== Task description ==
Render every row below as a numbered list, skipping any blank lines.

•••••

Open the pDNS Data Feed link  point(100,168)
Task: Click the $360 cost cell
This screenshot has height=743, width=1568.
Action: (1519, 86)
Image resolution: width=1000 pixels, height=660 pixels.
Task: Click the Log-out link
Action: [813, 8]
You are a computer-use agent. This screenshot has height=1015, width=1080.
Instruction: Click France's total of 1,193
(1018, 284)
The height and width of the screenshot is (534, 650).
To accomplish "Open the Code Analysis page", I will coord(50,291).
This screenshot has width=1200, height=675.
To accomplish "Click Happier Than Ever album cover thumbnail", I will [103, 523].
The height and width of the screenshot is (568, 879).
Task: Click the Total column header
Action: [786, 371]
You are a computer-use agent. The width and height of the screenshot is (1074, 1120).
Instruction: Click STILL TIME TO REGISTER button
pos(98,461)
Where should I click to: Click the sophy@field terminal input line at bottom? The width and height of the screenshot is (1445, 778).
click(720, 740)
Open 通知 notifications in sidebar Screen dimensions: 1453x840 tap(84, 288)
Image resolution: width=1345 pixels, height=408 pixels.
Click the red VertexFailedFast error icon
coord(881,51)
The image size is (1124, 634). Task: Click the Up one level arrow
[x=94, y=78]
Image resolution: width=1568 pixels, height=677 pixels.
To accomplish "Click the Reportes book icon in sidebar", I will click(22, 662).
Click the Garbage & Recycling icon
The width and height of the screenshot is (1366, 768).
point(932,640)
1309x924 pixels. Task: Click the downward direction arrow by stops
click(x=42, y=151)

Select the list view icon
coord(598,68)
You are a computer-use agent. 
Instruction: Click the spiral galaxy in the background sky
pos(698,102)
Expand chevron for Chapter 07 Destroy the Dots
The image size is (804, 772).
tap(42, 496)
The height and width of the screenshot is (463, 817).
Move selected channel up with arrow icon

•••••

== Exercise answer ==
1. Open the pDNS Data Feed link  point(100,168)
2. Task: Click the $360 cost cell
3. This screenshot has height=743, width=1568.
4. Action: (1519, 86)
5. Image resolution: width=1000 pixels, height=660 pixels.
6. Task: Click the Log-out link
7. Action: [813, 8]
8. You are a computer-use agent. This screenshot has height=1015, width=1080.
9. Instruction: Click France's total of 1,193
10. (1018, 284)
11. The height and width of the screenshot is (534, 650).
12. To accomplish "Open the Code Analysis page", I will coord(50,291).
13. This screenshot has width=1200, height=675.
14. To accomplish "Click Happier Than Ever album cover thumbnail", I will [103, 523].
15. The height and width of the screenshot is (568, 879).
16. Task: Click the Total column header
17. Action: [786, 371]
18. You are a computer-use agent. The width and height of the screenshot is (1074, 1120).
19. Instruction: Click STILL TIME TO REGISTER button
20. pos(98,461)
21. Where should I click to: Click the sophy@field terminal input line at bottom? The width and height of the screenshot is (1445, 778).
22. click(720, 740)
23. Open 通知 notifications in sidebar Screen dimensions: 1453x840 tap(84, 288)
24. Image resolution: width=1345 pixels, height=408 pixels.
25. Click the red VertexFailedFast error icon
26. coord(881,51)
27. The image size is (1124, 634). Task: Click the Up one level arrow
28. [x=94, y=78]
29. Image resolution: width=1568 pixels, height=677 pixels.
30. To accomplish "Click the Reportes book icon in sidebar", I will click(22, 662).
31. Click the Garbage & Recycling icon
32. The width and height of the screenshot is (1366, 768).
33. point(932,640)
34. 1309x924 pixels. Task: Click the downward direction arrow by stops
35. click(x=42, y=151)
36. Select the list view icon
37. coord(598,68)
38. You are a computer-use agent. 
39. Instruction: Click the spiral galaxy in the background sky
40. pos(698,102)
41. Expand chevron for Chapter 07 Destroy the Dots
42. The image size is (804, 772).
43. tap(42, 496)
44. The height and width of the screenshot is (463, 817).
45. Move selected channel up with arrow icon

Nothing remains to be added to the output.